A technological history of the White House

Fascinating article (HT: MR blog).

It discusses how different technologies (yes flushing  toilets was a technology then) were introduced in White House. Sample this:

When electricity was installed in the White House in 1891, then-President Benjamin Harrison was so afraid of being shocked that he refused to touch the circular switches controlling the current in each room. Gas lighting was still used in conjunction with electric for some time.

By the late 1940s, the White House was standing only “by force of habit,” the WHHA says. The whole structure creaked and popped under the weight of 140 years’ worth of additions. Wiring, plumbing and ventilation ducts from various eras wound chaotically through the crumbling building. In a 1946 letter to his wife, Truman wrote: “The damned place is haunted, sure as shootin’. … You and Margie had better come back and protect me before some of these ghosts carry me off.”

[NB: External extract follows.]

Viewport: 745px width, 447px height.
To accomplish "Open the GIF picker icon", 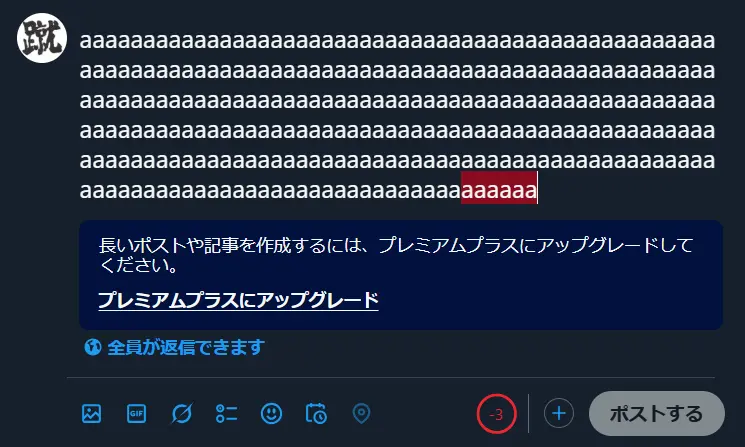I will pyautogui.click(x=136, y=413).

The interior of the White House during the Truman renovation. (Abbie Rowe/National Park Service)

In 1949, Truman and the first family moved across the street to Blair House, and then everything but the exterior walls of the White House was completely demolished. A frenetic, three-year reconstruction ensued — this time, with modern electric wiring, phone lines and central heating and air conditioning built in. The basement floors were dug, and steel girders put in to support the structure.

Truman moved back in on March 27, 1952, ushering in one more modern convention: television.